Terrance James Reid (born 13 November 1949) is an English rock vocalist and guitarist. He has performed with high-profile musicians, as a supporting act, session musician, and sideman.

Biography

Reid was born in Paxton Park Maternity Home, Little Paxton, St Neots, Huntingdonshire, England. He lived in the village of Bluntisham and attended St Ivo School, St Ives. After leaving school at the age of fifteen, Reid joined Peter Jay and the Jaywalkers after being spotted by the band's drummer, Peter Jay. At the time, Reid was playing for a local band, The Redbeats, who regularly performed at the River Club in St Ives.

His public profile was enhanced in 1966 when The Jaywalkers were named as a supporting act for the Rolling Stones during their 23-show British Tour from September to October 1966. At the concert at the Royal Albert Hall, Graham Nash of The Hollies became friends with Reid and suggested The Jaywalkers sign up with UK Columbia Records—an EMI label—to record with producer John Burgess. Their first single, the soul-inspired "The Hand Don't Fit the Glove" was a minor hit in 1967, but by then The Jaywalkers had decided to disband.

Reid came to the attention of producer Mickie Most, who became his manager and who was in partnership with Peter Grant at the time. His first single with Most, "Better By Far", became a radio favourite, but the album, Bang Bang, You're Terry Reid, was not a commercial success. With accompanying musicians Peter Solley on organ and Keith Webb on drums, a 1968 tour of the United States with Cream did much to gain Reid a loyal following. His final performance of the tour at the Miami Pop Festival garnered positive reviews from the music press.

The song "Without Expression", from Bang Bang, You're Terry Reid, written by Reid at age 14, was recorded by The Hollies in 1968 as "A Man With No Expression", by Crosby, Stills, Nash and Young in 1969 as "Horses Through a Rainstorm", by REO Speedwagon in 1973 as "Without Expression (Don't Be the Man)", and by John Mellencamp on his greatest hits album The Best That I Could Do: 1978–1988, again with the parenthetical "Don't Be the Man", with Nash singing lead on the first two. "Horses Through a Rainstorm" was slated to appear on Déjà Vu before being replaced at the last minute by Stephen Stills's "Carry On". Both versions were not released until years later.

Yardbirds guitarist Jimmy Page, managed by Peter Grant, became interested in Reid's work, and when The Yardbirds disbanded, Page wanted Reid to fill the vocalist spot for his proposed new group, the New Yardbirds, which was to become Led Zeppelin. Reid had already committed to go on the road for two tours with the Rolling Stones and another with Cream (as an opening act on the 1968 US Tour). Reid suggested to Page that if he were compensated for the gig fees he would lose and if Page would call Keith Richards to explain why Reid had to pull out of the US tours, Reid would try some things out with Page. It never happened and Reid told Page to consider a young Birmingham-based singer, Robert Plant, instead, having previously seen Plant's Band of Joy as a support act at one of his concerts. Reid also suggested Page check out their drummer John Bonham. Reid also rejected an offer from Ritchie Blackmore to replace the departing Rod Evans in Deep Purple.

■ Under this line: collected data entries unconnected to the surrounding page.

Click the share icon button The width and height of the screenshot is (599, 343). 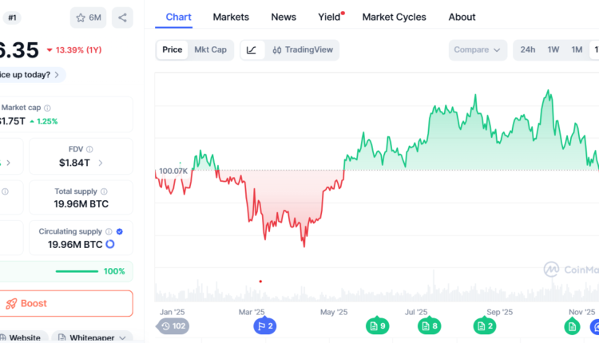coord(122,17)
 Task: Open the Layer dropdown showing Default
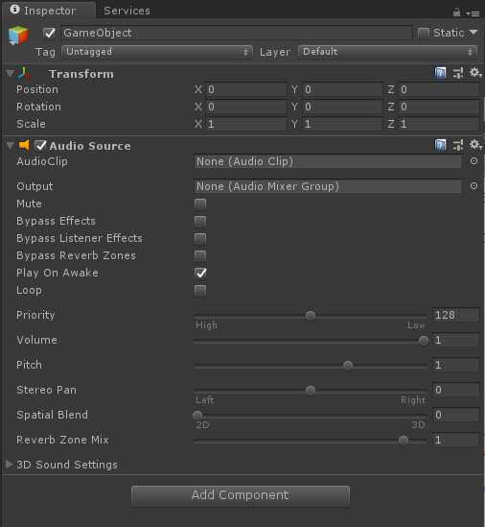387,52
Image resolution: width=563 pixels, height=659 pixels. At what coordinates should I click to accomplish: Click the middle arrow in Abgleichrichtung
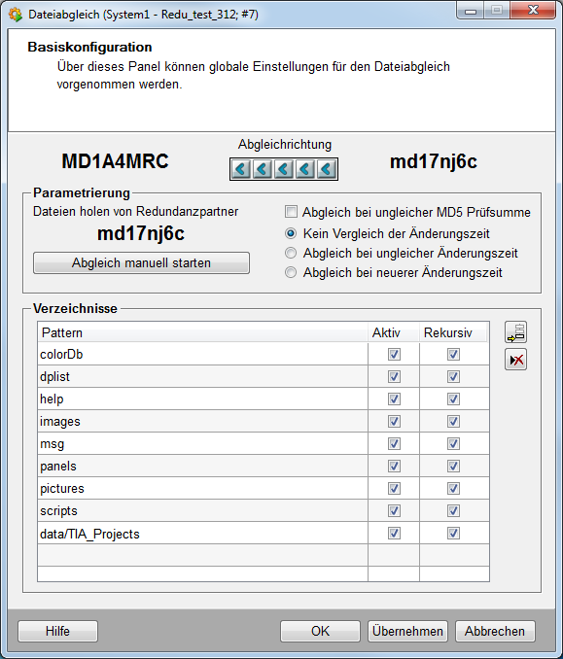[284, 169]
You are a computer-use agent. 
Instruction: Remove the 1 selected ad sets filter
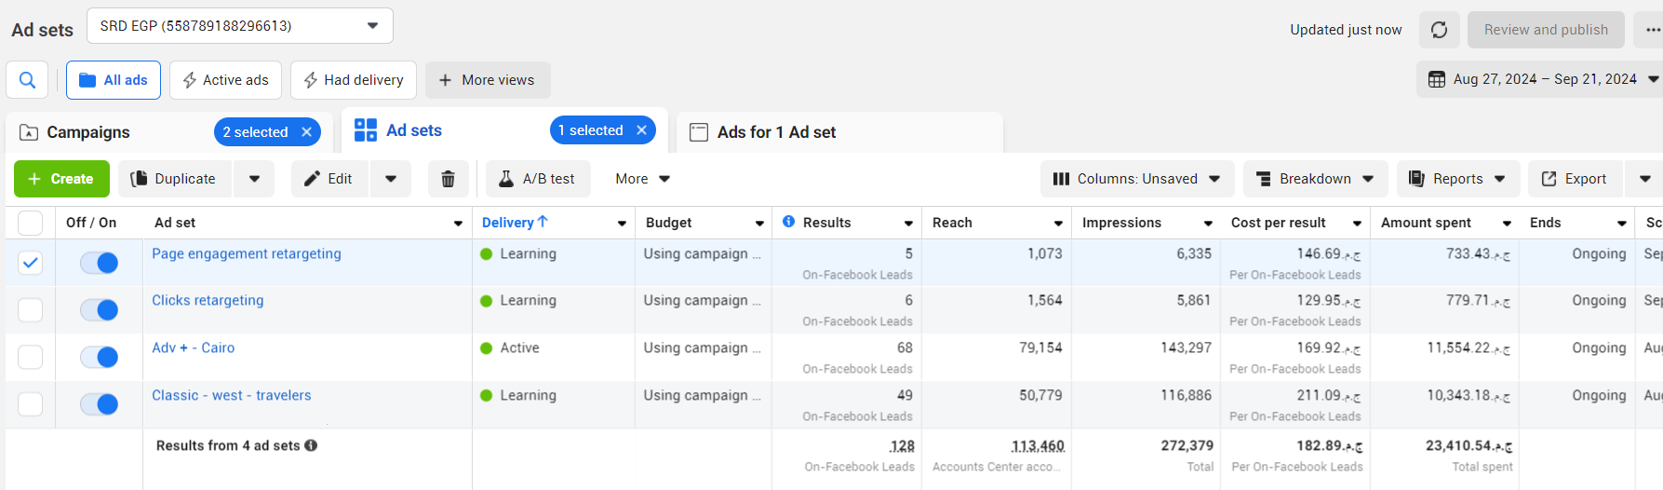pyautogui.click(x=641, y=130)
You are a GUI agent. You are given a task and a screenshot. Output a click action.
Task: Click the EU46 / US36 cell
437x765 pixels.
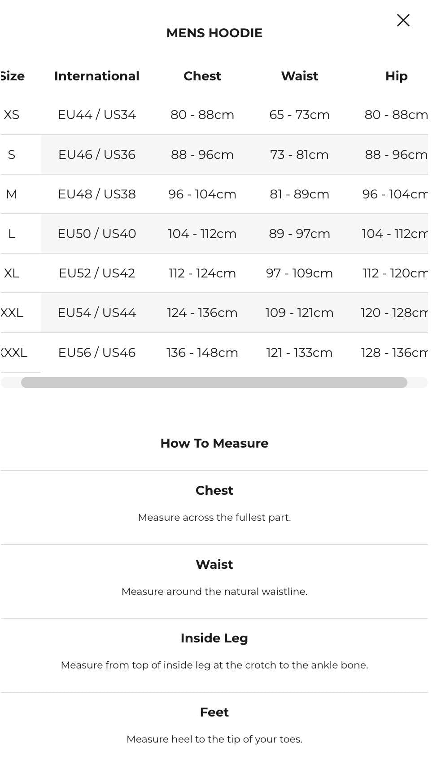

In 1969, Reid supported British tours, notably Jethro Tull and Fleetwood Mac. Reid, Solley and Webb toured the United States again when he opened for the Rolling Stones on their 1969 American Tour. He did not appear at the infamous Rolling Stones concert at Altamont Music Festival.

1970s–present
In December 1969, Reid had a falling out with producer Mickie Most, who wanted Reid to become a balladeer and strictly follow Most's own formula. Before this, Reid had toured extensively in major venues in the US, including two tours with the Rolling Stones and another with Cream (he also performed at Mick and Bianca Jagger's wedding in Saint-Tropez in 1971).
Unable to record or release his music, Reid concentrated on live work, mostly in the US whilst awaiting the outcome of litigation with Most, making only sporadic UK performances during that period. In 1970, he returned briefly to England to perform at the Isle of Wight Festival with bass player Lee Miles (a former member of Ike & Tina Turner's band whom Reid met while touring the US with the Stones), David Lindley and Tim Davis. During this period he also took part in the second Atlanta International Pop Festival, and was filmed performing at Glastonbury in 1971. That same year, Reid was signed by Ahmet Ertegun to Atlantic Records, with his band consisting of David Lindley, Lee Miles and Alan White; they began recording in the UK and later switched to the US. White left to join Yes and Lindley left to tour with Jackson Browne. However, Lee Miles remained and was Reid's trusty sidekick for many years to come. Other musicians on the album, titled River, included Conrad Isidore on drums and Willie Bobo on percussion. Produced by Reid, engineered by Tom Dowd, and mixed by Eddie Offord this third album was released in 1973 and received favourable reviews, but failed commercially. The remainder of the material from those extensive sessions was released in 2016 as The Other Side of The River.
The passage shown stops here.